» **Tasks to complete**
a) Answer these from the research notes on Latin American snack buyers, one line each:
(i) Which statistics site was searched?
(ii) Which two terms are used interchangeably?
(iii) Which snack had location data on its consumers that matched the location of most Latino snack consumers?
b) Please edit the rows in the stretch from the line containing "659x750 pixels. At" through the end of the rows. Replace "button" with "switch", leave everything else unchanged, and omit the pictures.

» **Page excerpt**

>>

To determine the gender, age, income, and location of consumers purchasing Latin American snacks in the U.S., our research began by searching through research resources including Mintel and MarketsandMarkets, statistics sites such as Statista, news resources including Forbes, CNN, and Reuters, and business-oriented media resources such as Business Daily. Second, we searched for any academic research or journals on the subject as well as through consumer survey resources such as Simmons and Latino food/snack-oriented blogs such as Mondelez International and Abasto.

Our research revealed information on the race and age of consumers purchasing Latin American snacks in the United States. We also determined the regions in which Latino cuisines and snacks are most popular in the United States. Data on the location of the majority of tortilla consumers, which is among the most popular Latin American snacks, correlated the garnered information on the location of the majority of Latino snack consumers.

We then searched the aforementioned resources for any information on the income and gender of consumers of Latino snacks in the United States. However, there was no further breakdown of the demographic. Therefore, our last resort was to triangulate using the available data in order to provide assumptions of income and gender of the consumers of Latino snacks in the United States — as explained in their respective sections. Notably, 'Hispanic' and 'Latin America' are used interchangeably.

<<

» **Data provided**

>>

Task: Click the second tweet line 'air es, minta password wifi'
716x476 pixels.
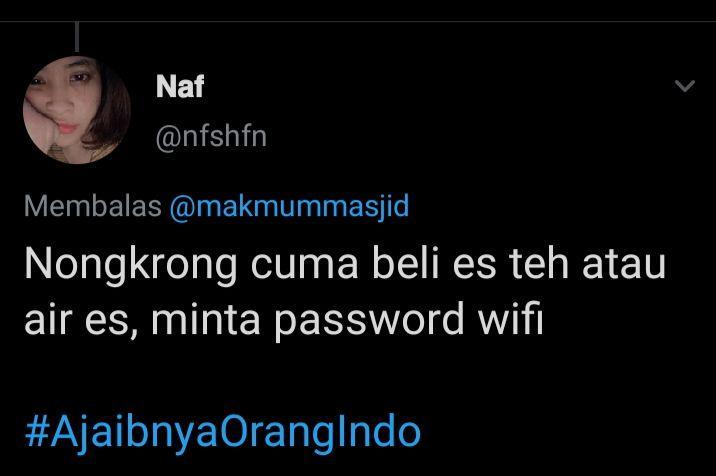Action: [x=284, y=319]
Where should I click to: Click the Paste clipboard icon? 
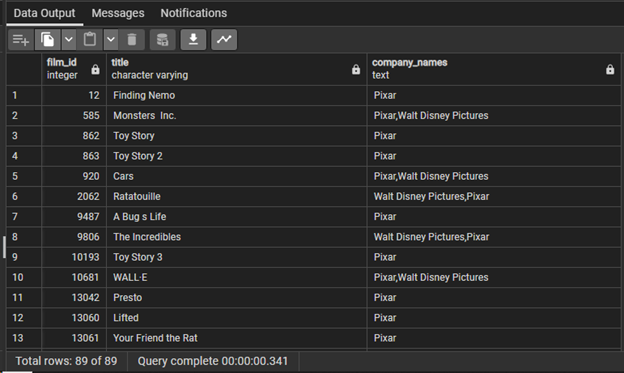click(90, 39)
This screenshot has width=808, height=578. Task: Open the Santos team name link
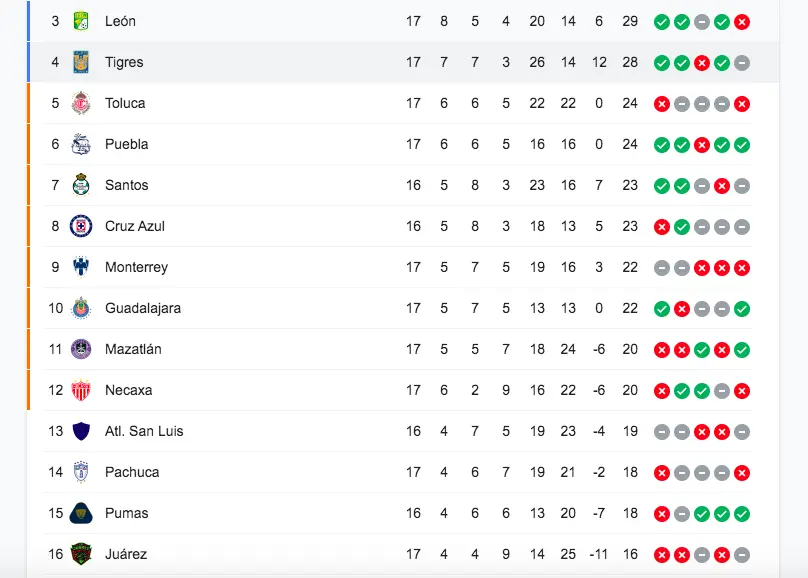126,185
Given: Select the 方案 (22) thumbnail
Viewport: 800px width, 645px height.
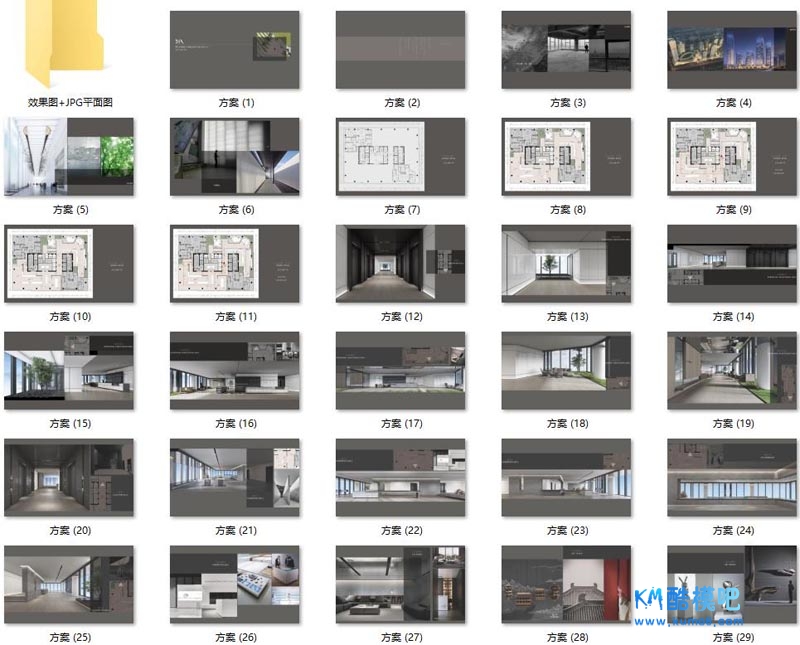Looking at the screenshot, I should coord(400,478).
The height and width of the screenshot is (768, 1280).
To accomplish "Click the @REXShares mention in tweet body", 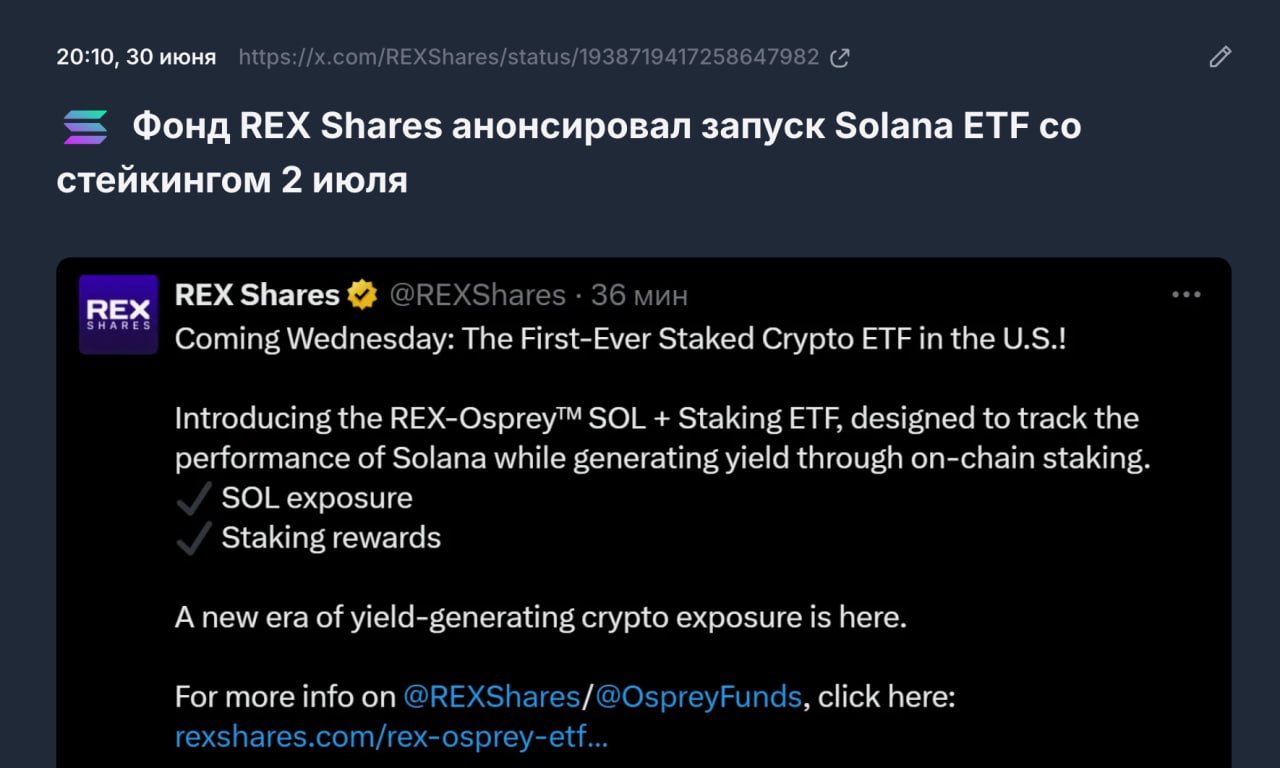I will 491,697.
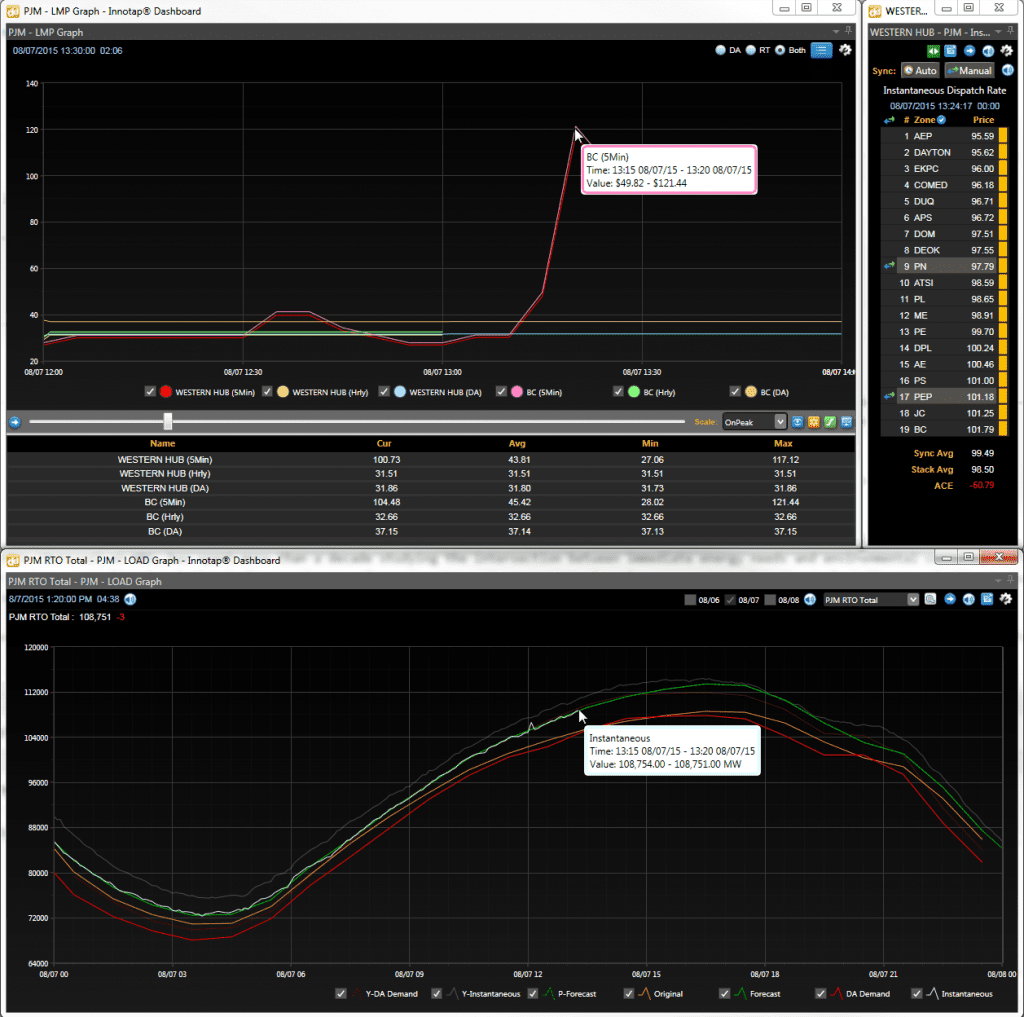Click the green left-right arrows icon in Western Hub panel
The height and width of the screenshot is (1017, 1024).
[x=933, y=51]
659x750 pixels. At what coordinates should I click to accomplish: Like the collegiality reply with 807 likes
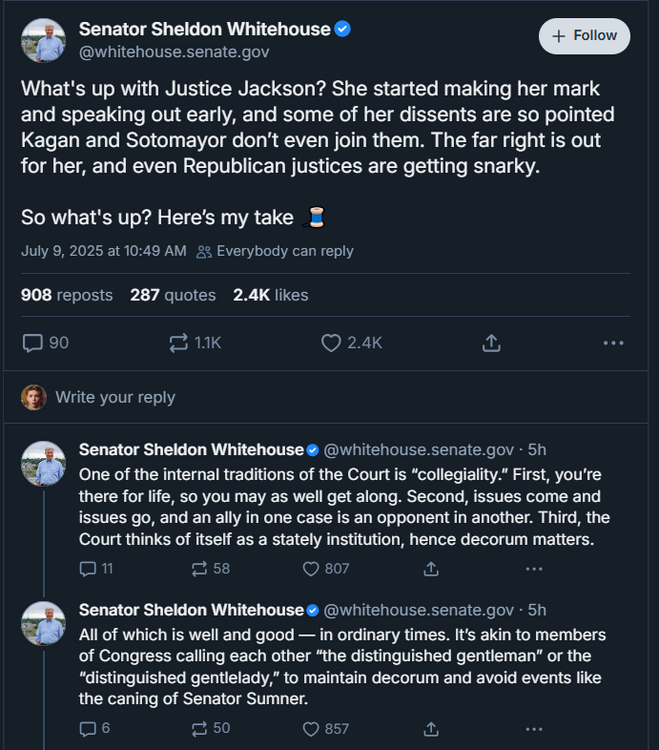click(x=311, y=569)
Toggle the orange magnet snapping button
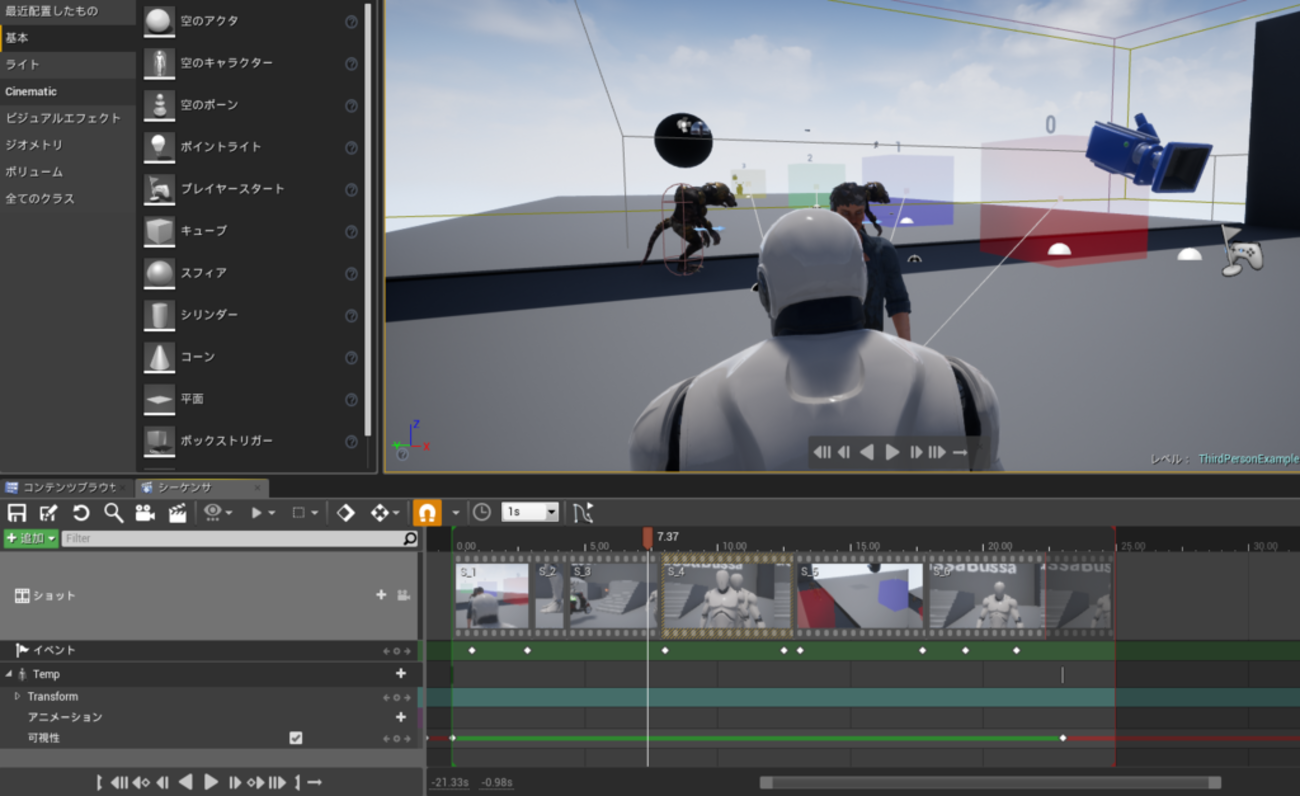This screenshot has width=1300, height=796. pos(427,513)
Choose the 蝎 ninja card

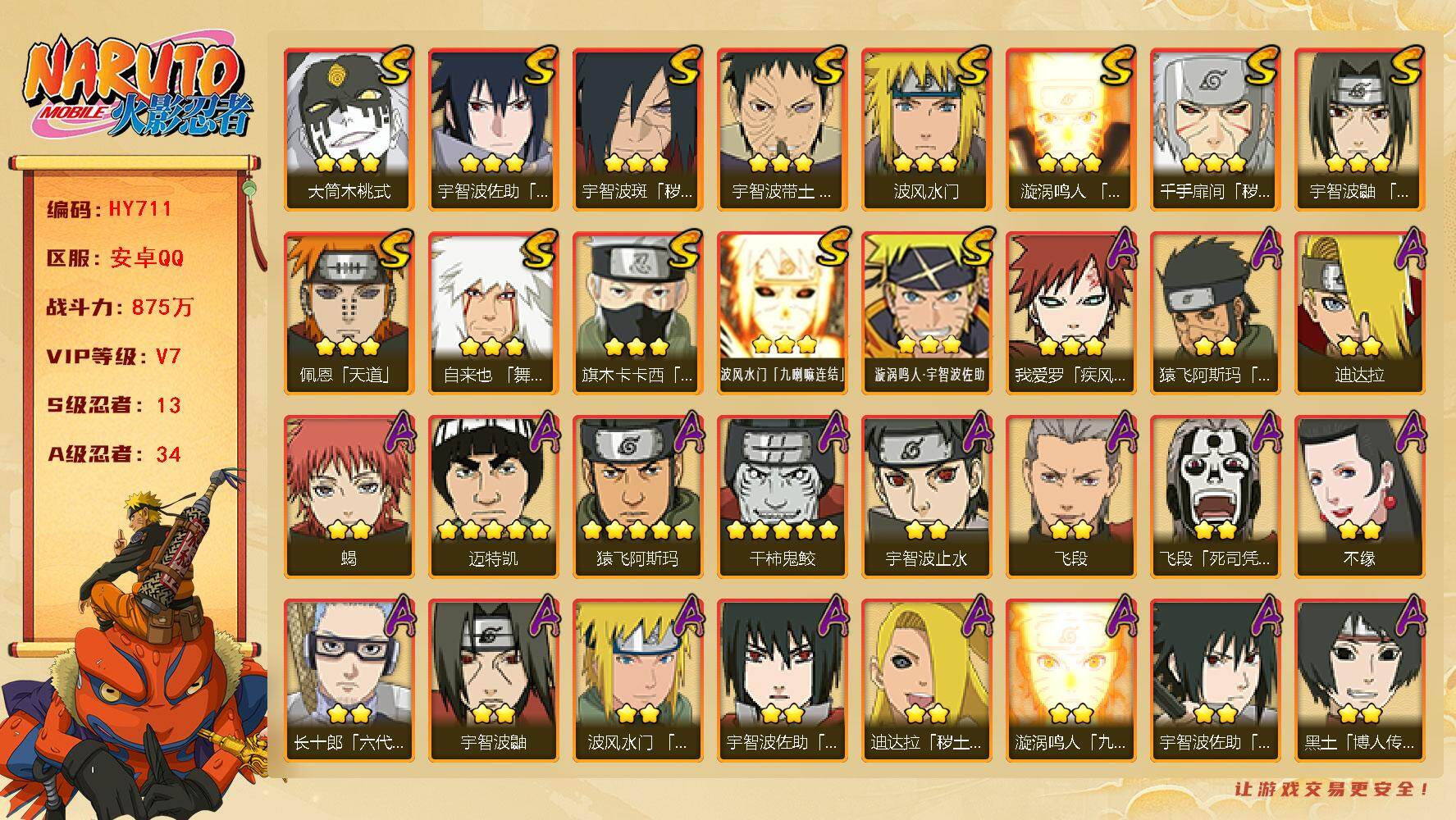[x=349, y=497]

<<

» **Responses per task**
a)
(i) Statista
(ii) 'Hispanic' and 'Latin America'
(iii) Tortilla

b)
659x750 pixels. At what coordinates should I click to accomplish: Like the collegiality reply with 807 likes
click(x=311, y=569)
Toggle the orange magnet snapping switch
This screenshot has width=1300, height=796. pos(427,513)
Choose the 蝎 ninja card

[x=349, y=497]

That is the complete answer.